The authors found low levels of ErbB4 expression in the cytoplasm and perinuclear area of tubular epithelial cells in normal human kidneys. The expression of ErbB4 slightly increased in kidneys with mild renal ﬁbrosis and decreased in kidneys with moderate or severe ﬁbrosis. The authors also observed low levels of ErbB4 and undetectable levels of p-ErbB4 in sham-operated and wild-type kidneys while the expression of total and phosphorylated receptor increased significantly in wild-type kidneys after Unilateral Ureteral Obstruction (UUO) injury. However, ErbB4 expression was not detected in ErbB4-1-ht+ kidneys after UUO injury.
In addition, the research team found that tubulointerstitial changes were more pronounced in UUO kidneys from ErbB4-1-ht+ mice at day 6 while minimal tubulointerstitial changes were detected in UUO kidneys from wild-type mice. The authors also observed high expressions of H-FABP in the thick ascending limb and distal tubules of UUO kidneys from ErbB4-1-ht+ mice compared with the tubules of UUO kidneys from the wild-type mice at day 6. Also, renal fibrosis was apparent in UUO kidneys from ErbB4-1-ht+ mice at day 3 and UUO kidneys from wild-type mice at day 6. p-Histone H3 and Ki-67 were found to be rarely expressed in either the interstitial or tubular epithelial cells of UUO kidneys from ErbB4-1-ht+ mice and wild-type mice. However, increased levels of p-Histone H3 and p-Histone H3/Ki-67 ratio was observed in UUO kidneys from ErbB4-1-ht+ mice compared with the UUO kidneys from wild-type mice.
Although significant changes were not detected in the expression levels of NRG1 in the sham and UUO, the expression levels of HB-EGF reached the highest level at day 6 after UUO injury in ErbB4 deletion mice.

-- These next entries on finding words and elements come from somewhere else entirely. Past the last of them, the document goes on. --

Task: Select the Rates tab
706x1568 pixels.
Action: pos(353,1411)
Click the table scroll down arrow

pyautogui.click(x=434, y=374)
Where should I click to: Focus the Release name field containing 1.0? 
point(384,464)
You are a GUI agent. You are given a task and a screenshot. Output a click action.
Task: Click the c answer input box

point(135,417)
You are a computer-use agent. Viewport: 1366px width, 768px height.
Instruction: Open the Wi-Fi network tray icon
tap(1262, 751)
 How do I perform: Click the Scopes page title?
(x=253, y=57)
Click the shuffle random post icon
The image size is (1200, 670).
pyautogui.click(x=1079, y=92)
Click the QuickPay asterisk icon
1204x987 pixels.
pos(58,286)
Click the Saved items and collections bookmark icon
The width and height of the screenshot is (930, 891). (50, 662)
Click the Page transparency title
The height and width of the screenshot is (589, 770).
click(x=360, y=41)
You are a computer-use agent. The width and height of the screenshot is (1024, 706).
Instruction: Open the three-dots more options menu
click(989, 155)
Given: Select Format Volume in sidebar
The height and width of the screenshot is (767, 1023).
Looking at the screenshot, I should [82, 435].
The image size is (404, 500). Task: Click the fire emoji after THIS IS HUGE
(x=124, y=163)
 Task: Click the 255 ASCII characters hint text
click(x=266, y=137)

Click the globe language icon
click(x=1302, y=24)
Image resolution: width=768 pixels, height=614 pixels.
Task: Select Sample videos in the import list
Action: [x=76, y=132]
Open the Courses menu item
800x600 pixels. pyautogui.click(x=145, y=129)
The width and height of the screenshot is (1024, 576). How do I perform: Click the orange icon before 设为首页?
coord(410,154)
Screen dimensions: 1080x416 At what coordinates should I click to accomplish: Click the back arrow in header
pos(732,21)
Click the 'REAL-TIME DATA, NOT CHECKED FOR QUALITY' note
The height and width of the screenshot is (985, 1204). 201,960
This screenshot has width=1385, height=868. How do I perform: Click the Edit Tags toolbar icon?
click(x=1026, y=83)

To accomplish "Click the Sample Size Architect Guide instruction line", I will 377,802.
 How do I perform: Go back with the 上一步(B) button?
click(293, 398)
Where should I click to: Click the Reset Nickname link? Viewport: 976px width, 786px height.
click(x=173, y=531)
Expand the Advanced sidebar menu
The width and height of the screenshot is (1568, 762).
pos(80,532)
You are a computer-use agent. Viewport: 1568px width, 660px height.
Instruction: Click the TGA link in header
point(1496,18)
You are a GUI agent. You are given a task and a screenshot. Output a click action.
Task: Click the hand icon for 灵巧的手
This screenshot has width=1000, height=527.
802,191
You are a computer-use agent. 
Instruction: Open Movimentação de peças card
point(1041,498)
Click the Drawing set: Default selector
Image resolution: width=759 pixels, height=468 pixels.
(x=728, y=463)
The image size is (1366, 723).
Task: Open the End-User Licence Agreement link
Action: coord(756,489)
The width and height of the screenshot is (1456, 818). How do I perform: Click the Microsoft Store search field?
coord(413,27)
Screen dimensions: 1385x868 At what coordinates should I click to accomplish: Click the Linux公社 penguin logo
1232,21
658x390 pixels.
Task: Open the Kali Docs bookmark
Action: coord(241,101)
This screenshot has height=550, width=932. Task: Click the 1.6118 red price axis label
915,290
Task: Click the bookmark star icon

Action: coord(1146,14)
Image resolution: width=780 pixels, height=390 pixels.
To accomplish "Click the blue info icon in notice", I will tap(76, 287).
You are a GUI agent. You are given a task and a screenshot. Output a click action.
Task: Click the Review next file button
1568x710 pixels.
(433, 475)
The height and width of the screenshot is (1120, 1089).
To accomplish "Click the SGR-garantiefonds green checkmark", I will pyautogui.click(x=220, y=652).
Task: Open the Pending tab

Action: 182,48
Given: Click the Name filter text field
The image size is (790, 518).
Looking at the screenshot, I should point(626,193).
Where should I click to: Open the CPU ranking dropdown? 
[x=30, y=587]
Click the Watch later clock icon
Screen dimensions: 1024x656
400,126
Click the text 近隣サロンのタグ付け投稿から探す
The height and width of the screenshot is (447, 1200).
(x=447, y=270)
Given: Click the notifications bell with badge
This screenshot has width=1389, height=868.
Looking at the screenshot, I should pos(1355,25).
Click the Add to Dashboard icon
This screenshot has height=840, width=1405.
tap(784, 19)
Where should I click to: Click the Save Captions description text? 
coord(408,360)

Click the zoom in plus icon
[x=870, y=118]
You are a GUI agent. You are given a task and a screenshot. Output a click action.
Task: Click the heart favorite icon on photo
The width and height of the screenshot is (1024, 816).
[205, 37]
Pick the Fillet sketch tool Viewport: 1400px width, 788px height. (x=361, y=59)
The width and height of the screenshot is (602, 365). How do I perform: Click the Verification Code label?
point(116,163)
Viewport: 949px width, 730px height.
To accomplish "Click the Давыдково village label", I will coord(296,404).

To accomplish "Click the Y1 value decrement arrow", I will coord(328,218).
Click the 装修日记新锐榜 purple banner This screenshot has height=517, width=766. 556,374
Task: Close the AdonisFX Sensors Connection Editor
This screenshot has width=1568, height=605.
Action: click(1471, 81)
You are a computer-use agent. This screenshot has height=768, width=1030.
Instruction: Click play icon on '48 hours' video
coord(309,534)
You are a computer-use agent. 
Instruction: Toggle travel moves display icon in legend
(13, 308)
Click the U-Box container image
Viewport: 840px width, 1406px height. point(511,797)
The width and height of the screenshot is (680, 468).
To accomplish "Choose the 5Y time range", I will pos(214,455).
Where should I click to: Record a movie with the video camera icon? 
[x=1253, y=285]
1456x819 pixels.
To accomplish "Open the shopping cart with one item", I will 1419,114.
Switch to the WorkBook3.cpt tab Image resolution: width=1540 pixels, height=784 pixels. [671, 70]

The expression levels of nuclear snail1, E-cadherin, vimentin, p-p38, nuclear immunostaining of yes-associated protein and p-Smad3 increased signiﬁcantly in UUO kidneys from ErbB4-1-ht+ mice compared with UUO kidneys from wild-type and sham-operated kidneys.
The study identified the novel role of ErbB4 “absence” in the development and progression of renal ﬁbrosis after renal injury. The findings of Professor Raymond Harris and colleagues will advance further studies on the prevention of tubulointerstitial development via the increased expression of ErbB4 in kidneys with chronic injuries.
Zeng, F., Miyazawa, T., Kloepfer, L.A., and Harris, R.C. ErbB4 deletion accelerates renal ﬁbrosis following renal injury, American Journal of Physiology-Renal Physiology (2018) 314, F773–F787.